Supplied text
Issues with docker

Hi Marqo team.

I have issues with the docker image. It is just starting randomly. If it starts all good but mostly it fails with:

marqo@marqo-server:~$ sudo docker run -m=6g --name marqo -it --privileged -p 8882:8882 --add-host host.docker.internal:host-gateway marqoai/marqo:latest
Preparing to start Marqo-OS…
Marqo-OS not found; starting Marqo-OS…
Marqo-OS started successfully.
Starting Marqo throttling…
Marqo throttling successfully started.

Stored data
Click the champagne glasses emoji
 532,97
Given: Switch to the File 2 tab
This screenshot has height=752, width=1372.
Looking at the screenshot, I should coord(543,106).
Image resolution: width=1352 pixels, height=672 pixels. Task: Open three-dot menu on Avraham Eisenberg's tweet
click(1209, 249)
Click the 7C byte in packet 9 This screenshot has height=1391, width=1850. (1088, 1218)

...

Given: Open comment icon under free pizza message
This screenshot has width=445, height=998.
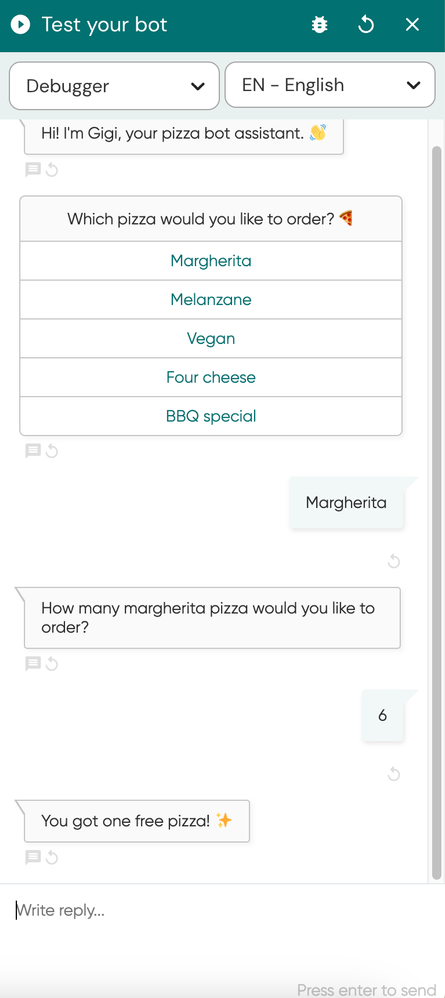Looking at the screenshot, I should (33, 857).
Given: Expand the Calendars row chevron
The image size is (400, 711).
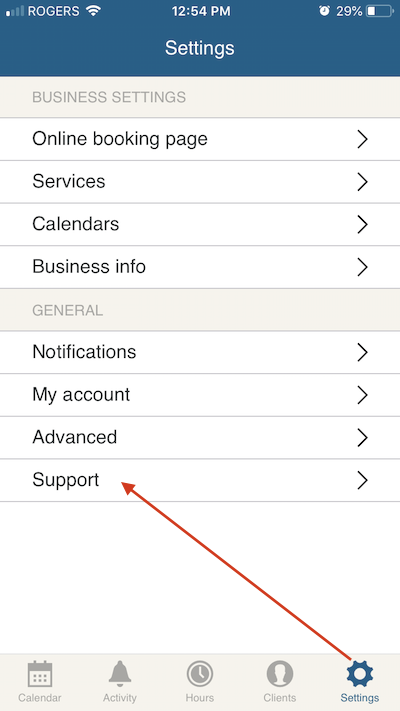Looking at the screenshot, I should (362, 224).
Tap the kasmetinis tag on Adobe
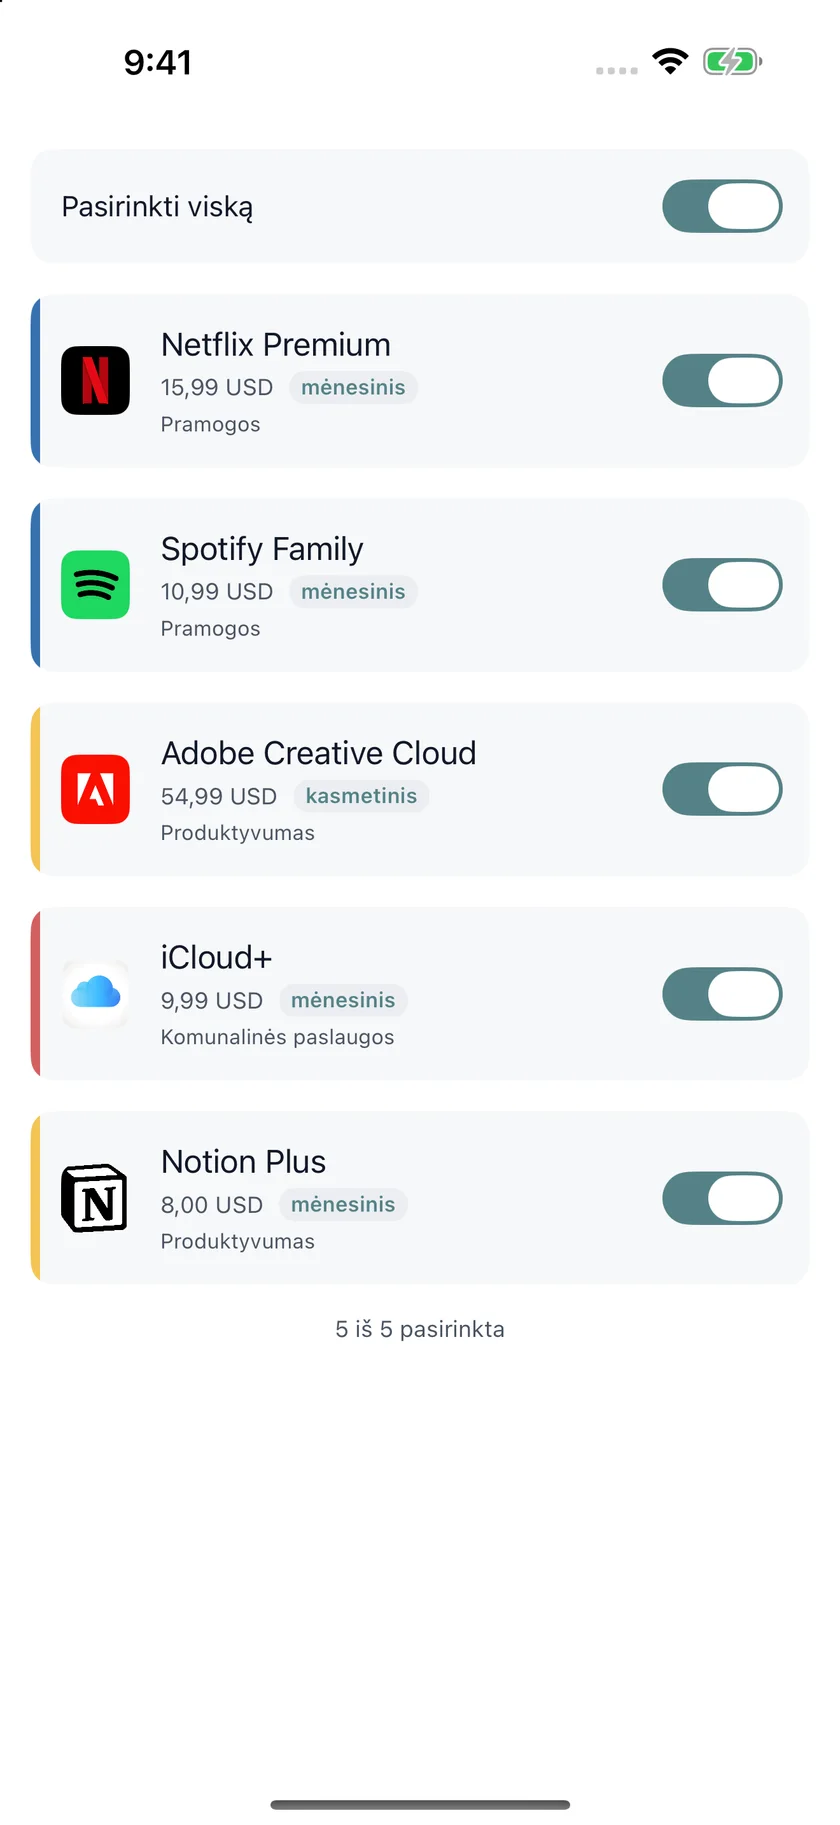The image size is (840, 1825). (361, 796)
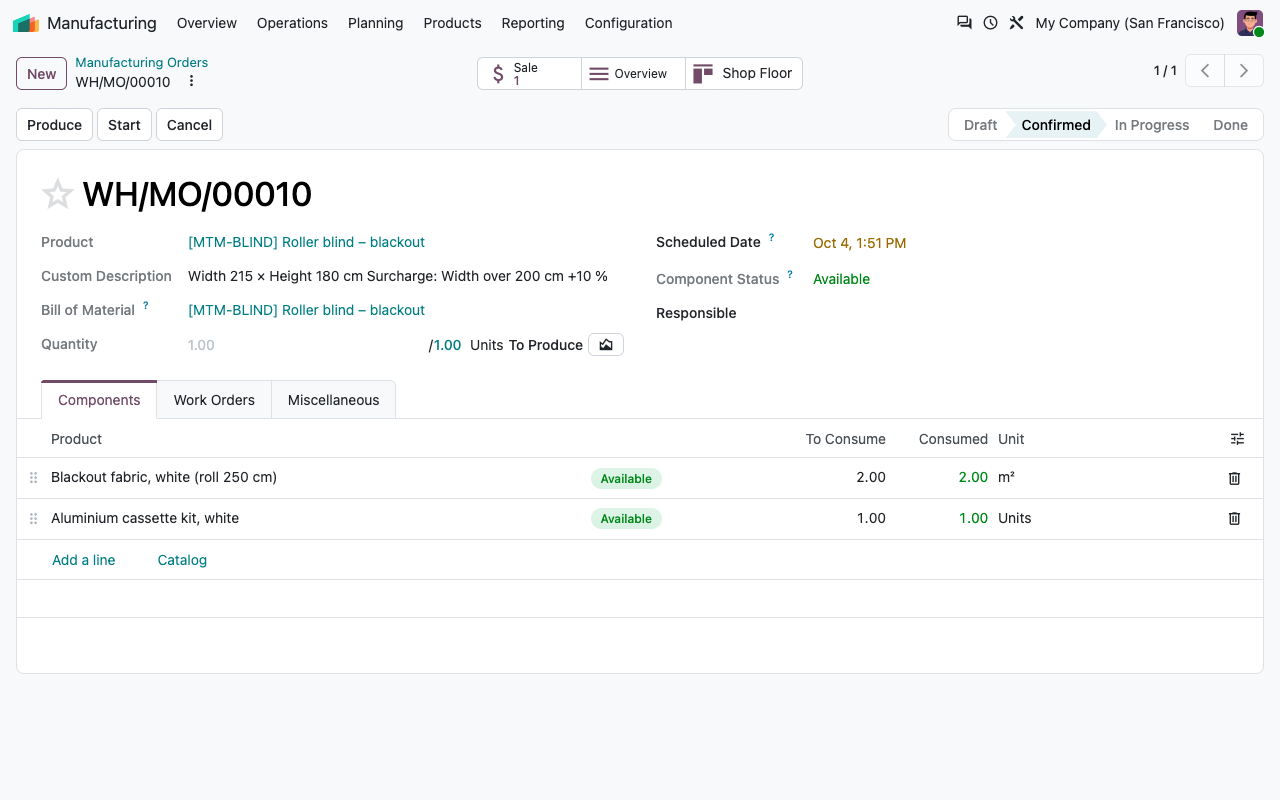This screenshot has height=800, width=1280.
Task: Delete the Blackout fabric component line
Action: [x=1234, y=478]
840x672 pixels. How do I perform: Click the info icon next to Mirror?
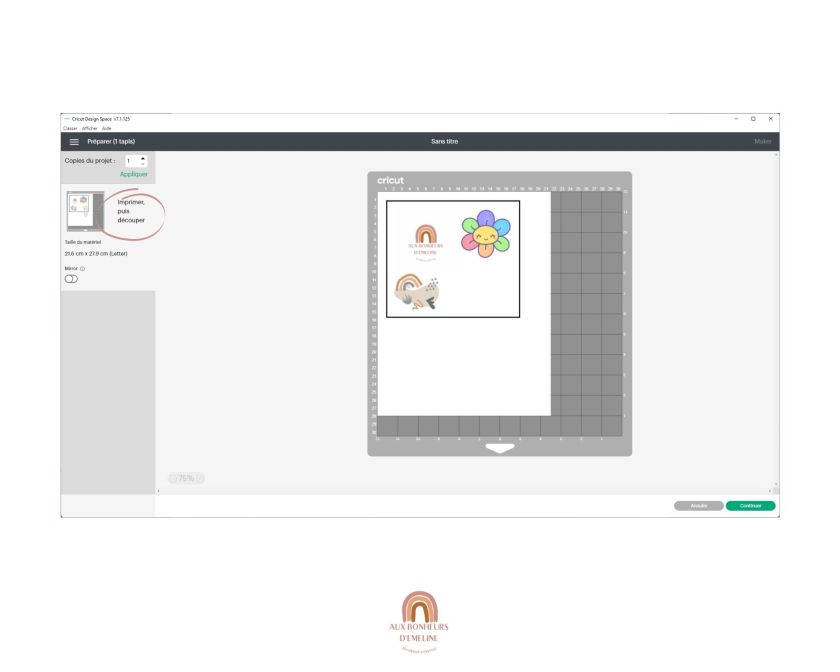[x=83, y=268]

...

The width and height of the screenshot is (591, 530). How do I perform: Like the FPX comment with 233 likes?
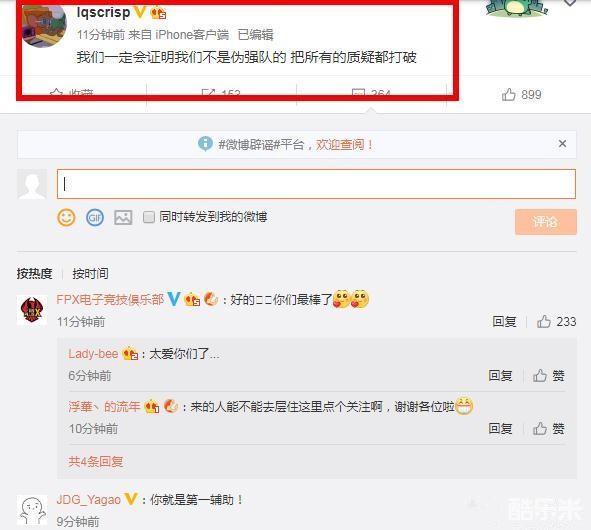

Directive
Summarize the post about Docker issues in two sentences.

Written solution
A user tells the Marqo team that their Docker image starts only at random: when it starts, everything works, but most of the time it fails. They share the docker run command they used for the marqoai/marqo:latest image and its output, which shows Marqo-OS starting successfully and Marqo throttling starting successfully.